Harvard Awarded $8.1 Million for Transparency Research

5 August 2013

Harvard University researchers have been awarded $8.1 million for a five-year project to research the impact of community transparency and accountability initiatives on health and other social sector outcomes, beginning in Indonesia and Tanzania.

The Ash Center for Democratic Governance and Innovation at the John F. Kennedy School of Government at Harvard University announced that it received the grant from the William and Flora Hewlett Foundation, the Bill & Melinda Gates Foundation, and the Department for International Development in the United Kingdom.

According to a press release, the research will involve several “firsts.”

“This research marks the first time local civil society organizations (CSOs) in multiple countries will work together to design a new accountability intervention that builds upon their deep knowledge of the local communities to be studied,” the press release says. 

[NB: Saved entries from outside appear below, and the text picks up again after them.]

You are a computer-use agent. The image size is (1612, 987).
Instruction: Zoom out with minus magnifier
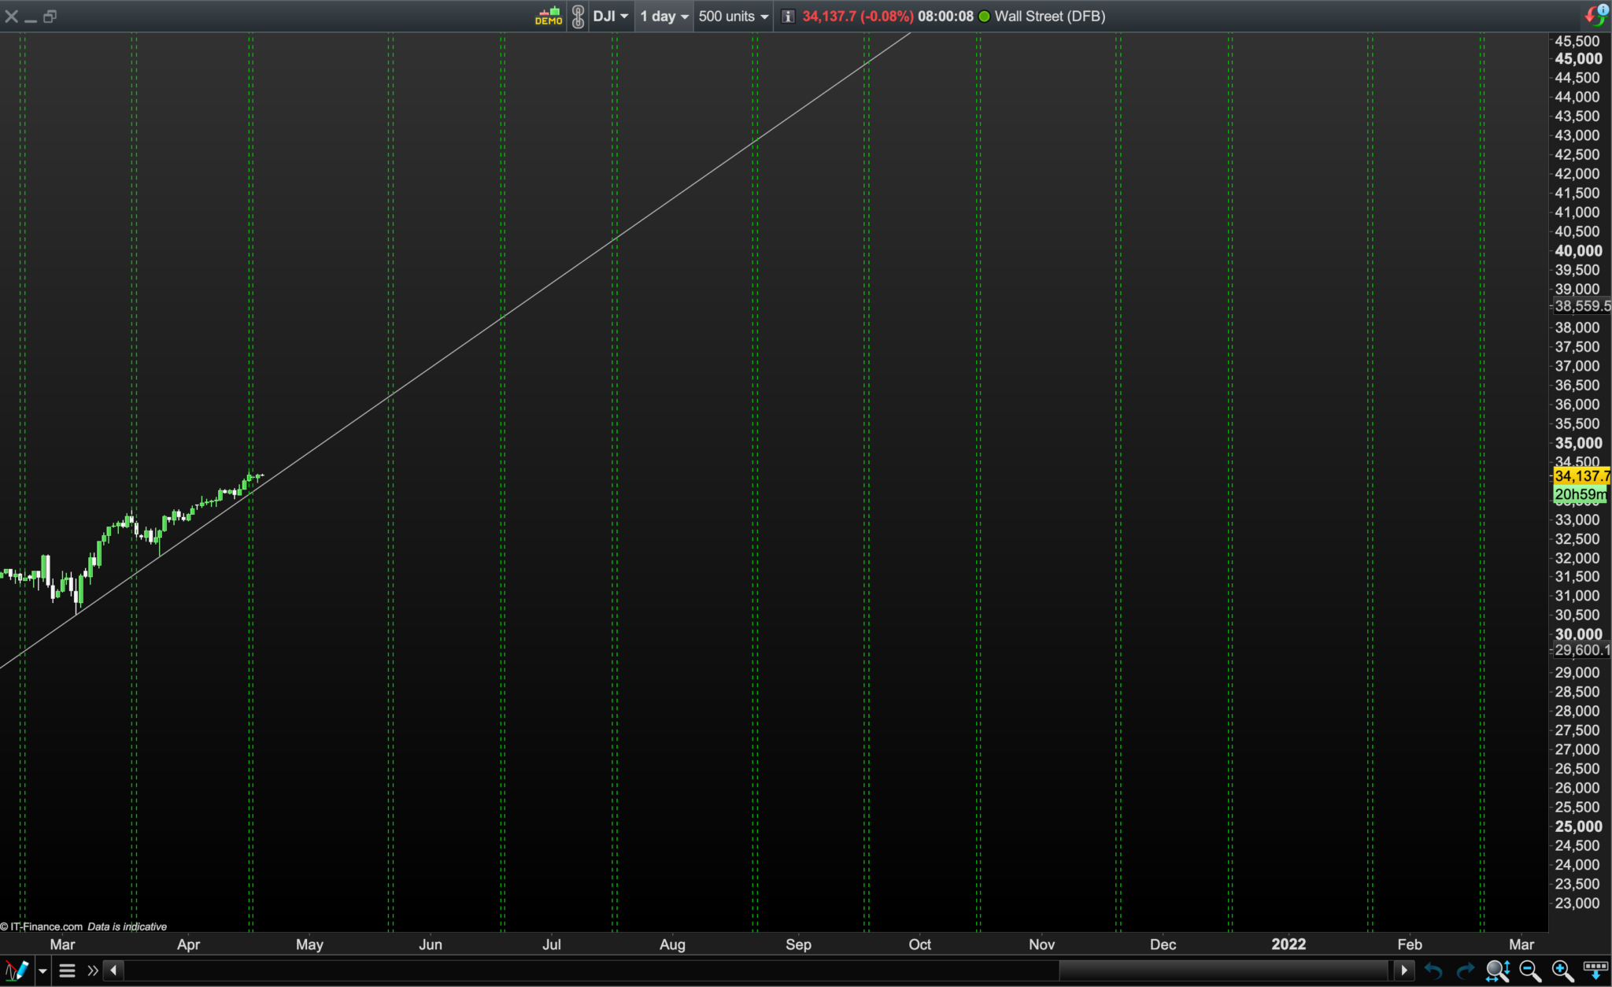pyautogui.click(x=1529, y=970)
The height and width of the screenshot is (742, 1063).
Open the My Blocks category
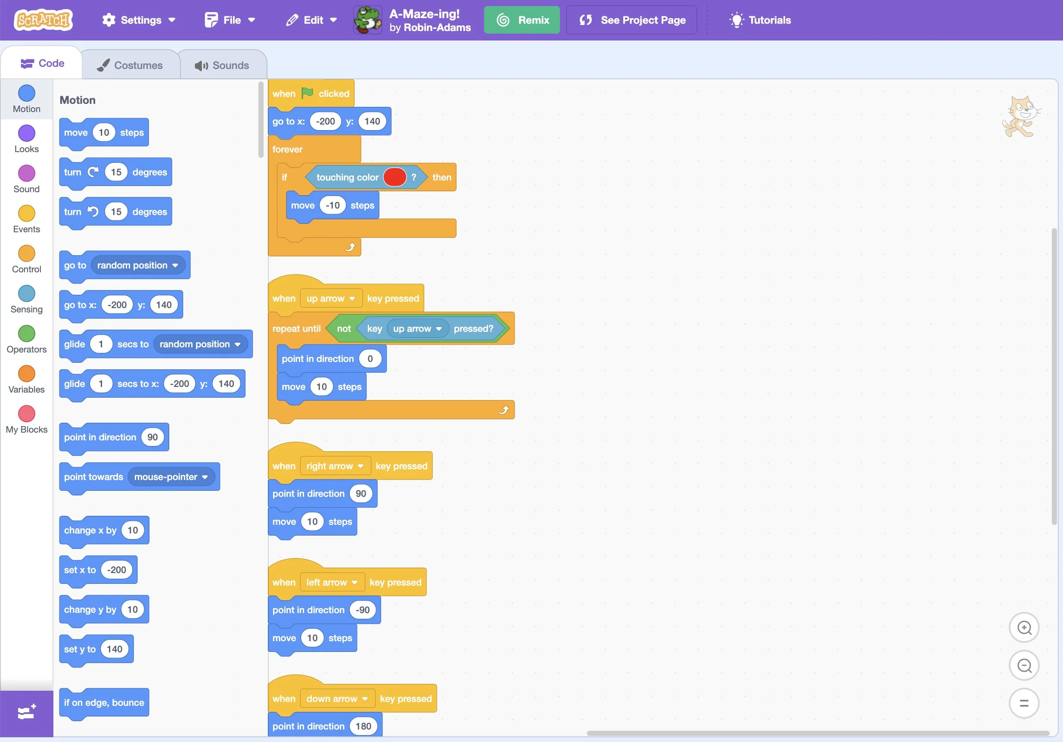click(26, 414)
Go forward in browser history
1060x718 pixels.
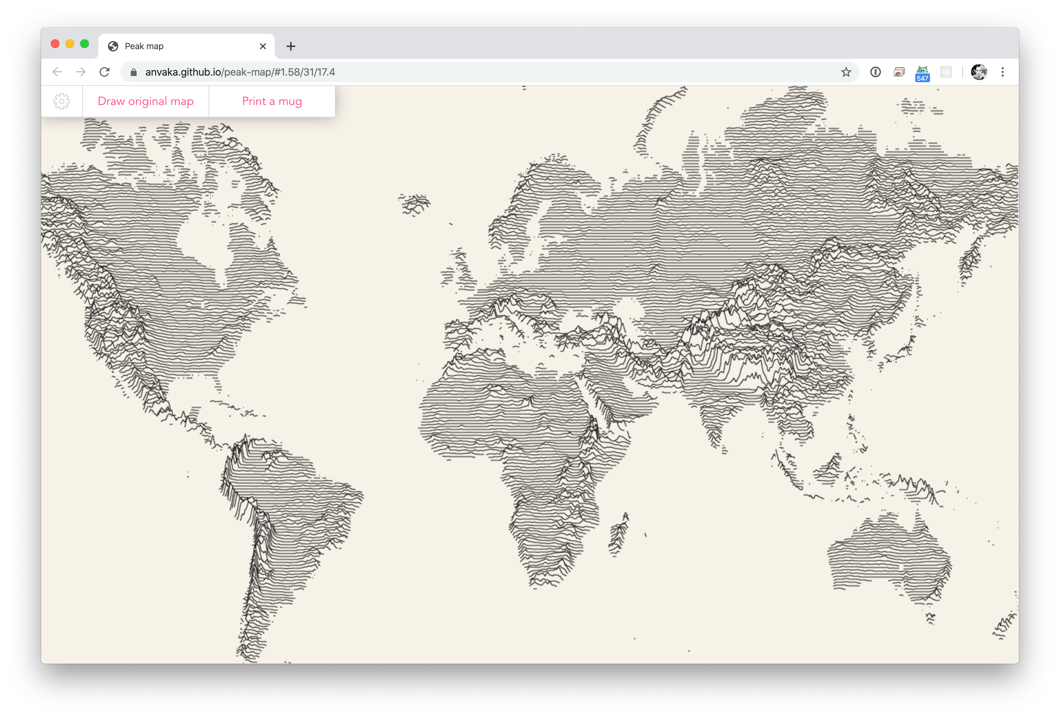tap(81, 72)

Also, “This is also the first time a rigorous, randomized control trial study on a transparency and accountability intervention will be performed in more than one country simultaneously. In addition to measuring the direct impact of the transparency intervention on governance and health care, the project will explore the resulting actions triggered within the community. Such information promises to allow researchers to better define the various microdynamics affecting the success or failure of the intervention and inform the second phase of research.”

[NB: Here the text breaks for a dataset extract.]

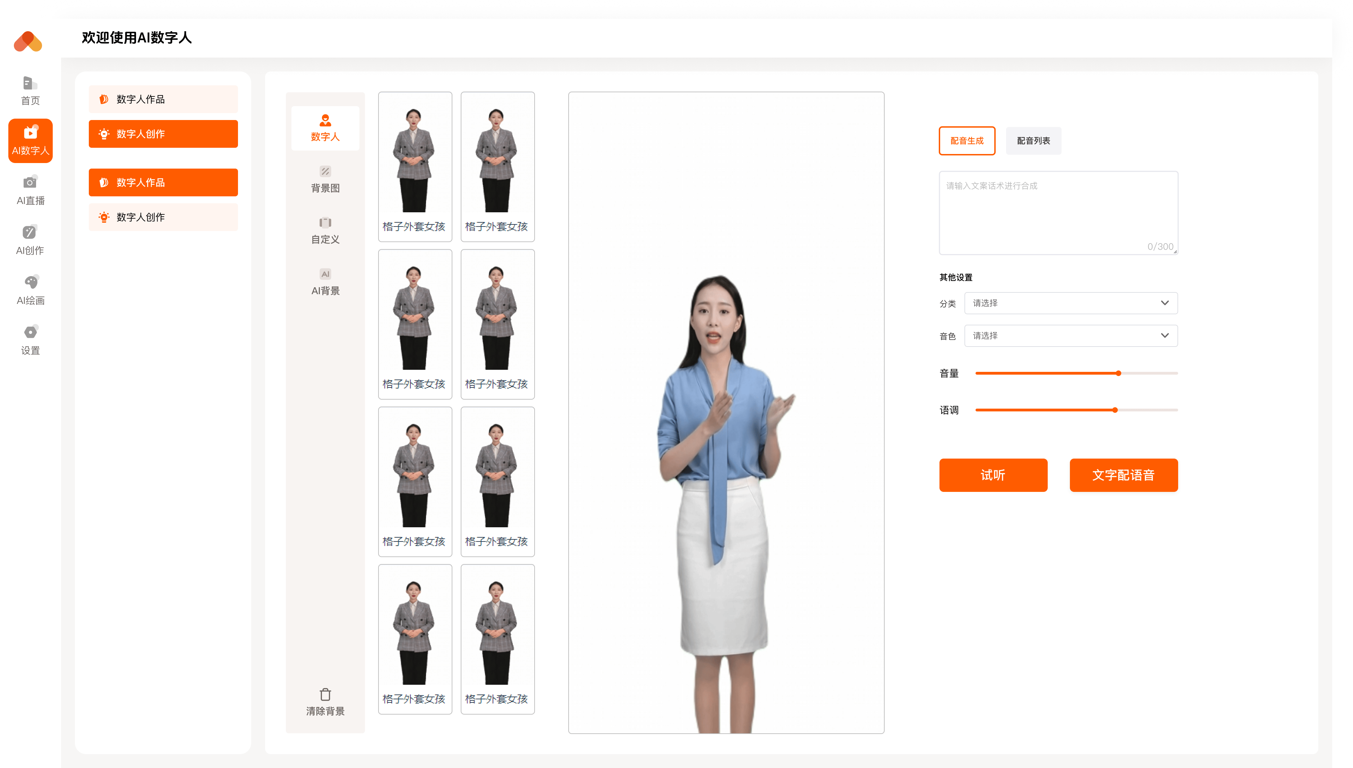Select the 数字人 avatar tab icon
The width and height of the screenshot is (1353, 768).
[x=325, y=120]
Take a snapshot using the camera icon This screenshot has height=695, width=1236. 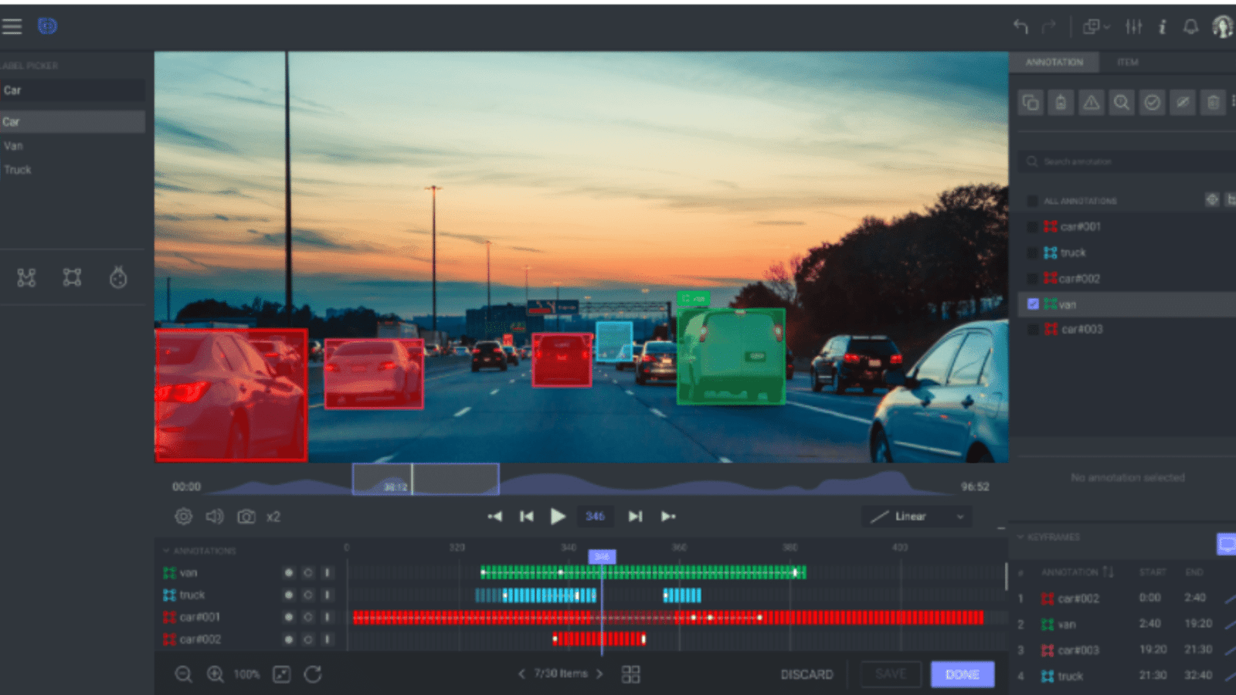tap(246, 517)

The announcement elaborates:

A collaboration between the Ash Center and the nonprofit Results for Development Institute, the project will explore the conditions through which enhanced accountability efforts can improve governance broadly and result in more reliable health care service delivery in particular. The project will evaluate interventions in 200 communities in both Indonesia and Tanzania with plans to expand to other countries as the study progresses.

 “We see great promise in investigating critical questions about whether transparency and accountability interventions improve health outcomes and under what conditions,” said Courtney Tolmie, senior program director at Results for Development Institute. “Our hope is that the resulting actionable evidence will serve as a valuable tool for practitioners, researchers, and other stakeholders working to improve health, accountability, and citizen participation.”

“This project is designed to shed light on the creative ways in which transparency can empower local communities to improve health information to improve the public services they receive and, ultimately, public health outcomes,” said Archon Fung, the project’s principal investigator and the Ford Foundation Professor of Democracy and Citizenship at Harvard Kennedy School. “We hope that our approach of combining rigorous qualitative field research with randomized controlled trials will create a greater insight into the impact of transparency policies and the mechanisms that produce that impact.”

The transparency component of the project, a spokeswoman for the effort told FreedomInfo.org “refers to community-based organizations identifying problems with services and spending, disseminating that information across communities, and translating it in such a way that communities and citizens can choose to take this information to inform social actions to improve health, education, and other services.”

The groups and communities together will create the information, the spokeswoman said, adding further, “At this point, we do not have a specific plan to evaluate the availability of information, although this could come up in the process of community groups collecting information (for example, they may look for budget data at the health clinic level and find that it is not available).”

The London-based donor collaborative, the Transparency and Accountability Initiative, has coordinated the project’s planning.